Why has 3CX issued a warning to its customers?

3CX has warned customers to deactivate SQL Database integrations due to a potential vulnerability in versions 18 and 20 of their VOIP software, advising as a precaution to disable integrations with MongoDB, MsSQL, MySQL, and PostgreSQL databases.

3CX is a software-based private branch exchange (PBX) platform, offering Voice over Internet Protocol (VoIP) and other unified communications services.

Are there any specific details about the security issue in 3CX's advisory?

The security advisory from 3CX does not provide specific details about the nature of the security issue affecting its VOIP software.

What did Pierre Jourdan, CISO of 3CX, say about the vulnerability?

Pierre Jourdan, CISO of 3CX, noted that the impact of the vulnerability depends on the system's configuration and clarified that not all Web-Based CRM integrations are affected.

What previous incident is related to this warning from 3CX?

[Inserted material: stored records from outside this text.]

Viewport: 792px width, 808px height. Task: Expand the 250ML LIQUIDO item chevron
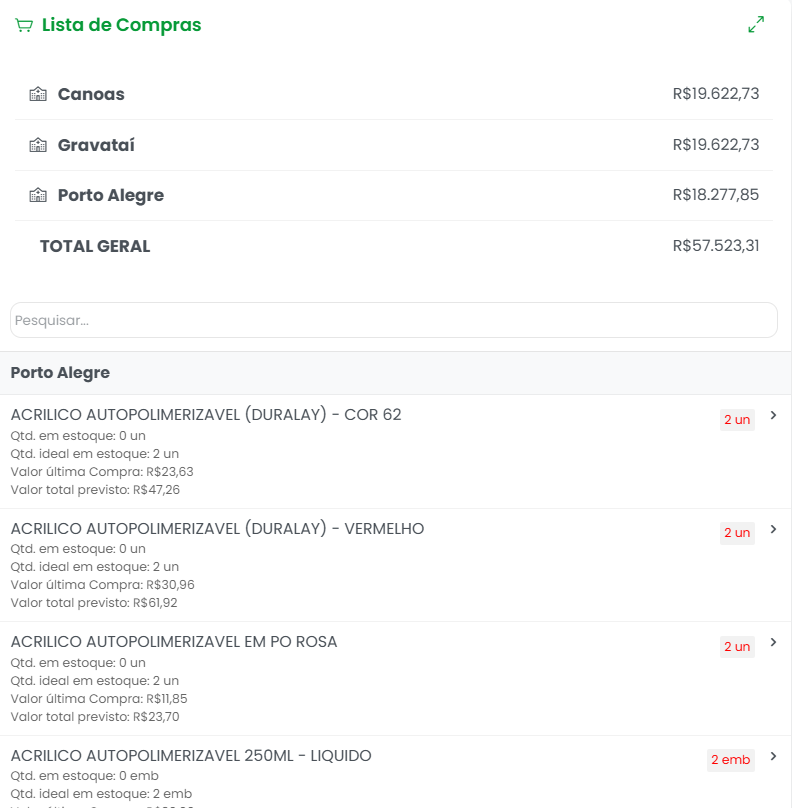[773, 757]
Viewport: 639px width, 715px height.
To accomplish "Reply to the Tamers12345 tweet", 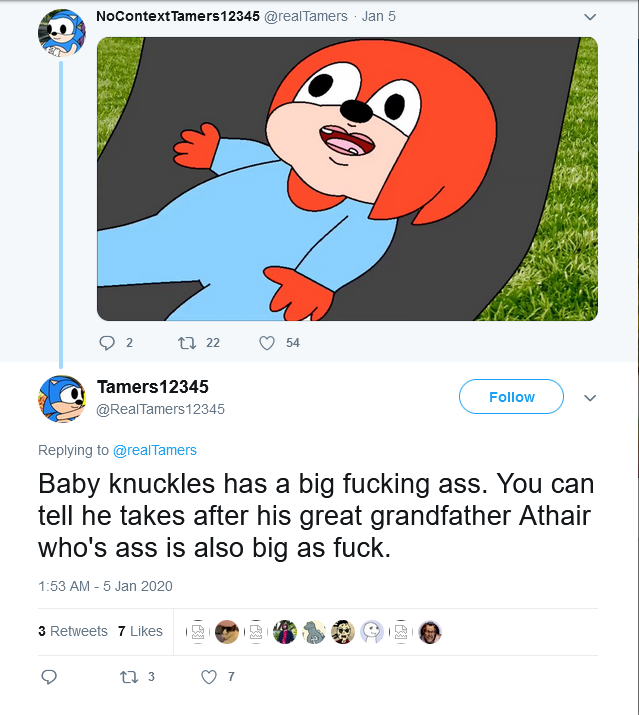I will pyautogui.click(x=49, y=677).
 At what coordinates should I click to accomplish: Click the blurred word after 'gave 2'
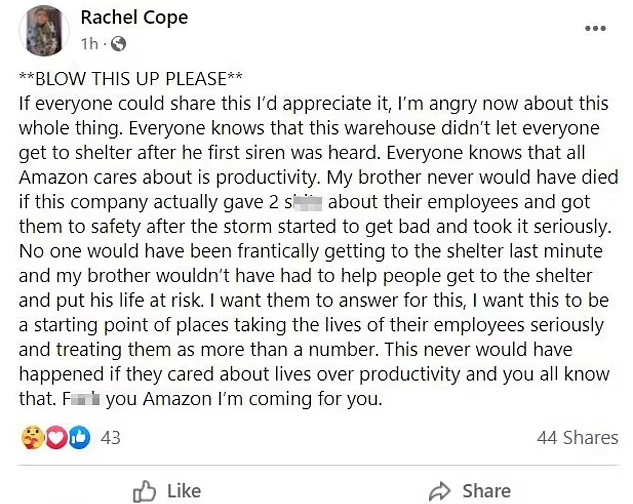pos(303,202)
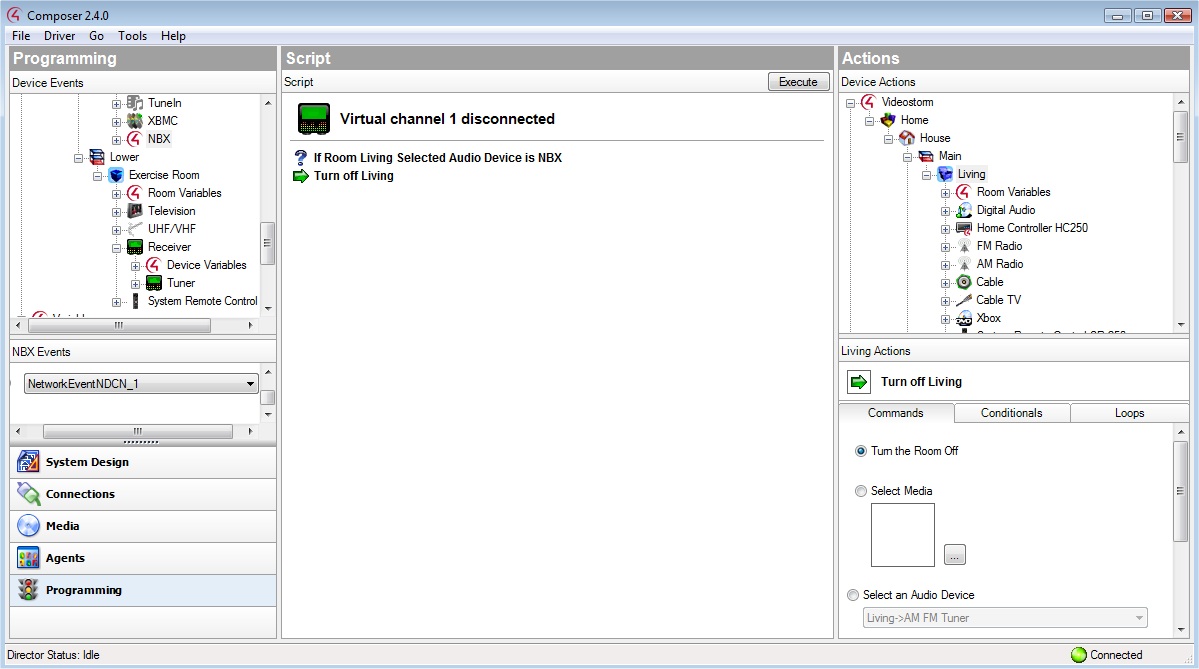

This warning from 3CX follows a March 2023 incident where their desktop client was compromised in a supply chain attack, leading to malware distribution.

Incident

3CX VoIP warns of DB integration vulnerability, asks customers to disable DB integrations

published: Dec. 15, 2023

Take action: The advisory is very vague, and it's not clear what the vulnerability in 3CX related to DB integrations is. It's worth thinking about it since a VoIP service is very probably exposed to the internet. Per usual, if you are one of the companies using 3CX servers and have integrated with a database, lock down the management interface from the internet and consider disabling the DB integration. And start calling your 3CX contact to get more information.

Learn More

VoIP company 3CX has issued a warning to its customers, urging them to deactivate SQL Database integrations due to a potential vulnerability. 3CX is a software-based private branch exchange (PBX) platform for Voice over Internet Protocol (VoIP) and other unified communications services.

Unfortunately, specific details about the security issue are not provided. The advisory, which targets versions 18 and 20 of 3CX's VOIP software, recommends disabling integrations with MongoDB, MsSQL, MySQL, and PostgreSQL databases as a precaution.

Pierre Jourdan, 3CX's CISO, noted that the vulnerability's impact depends on the configuration. Per the information, all Web-Based CRM integrations are not affected.

This warning follows a March 2023 incident where 3CX's desktop client was compromised in a supply chain attack, leading to malware distribution.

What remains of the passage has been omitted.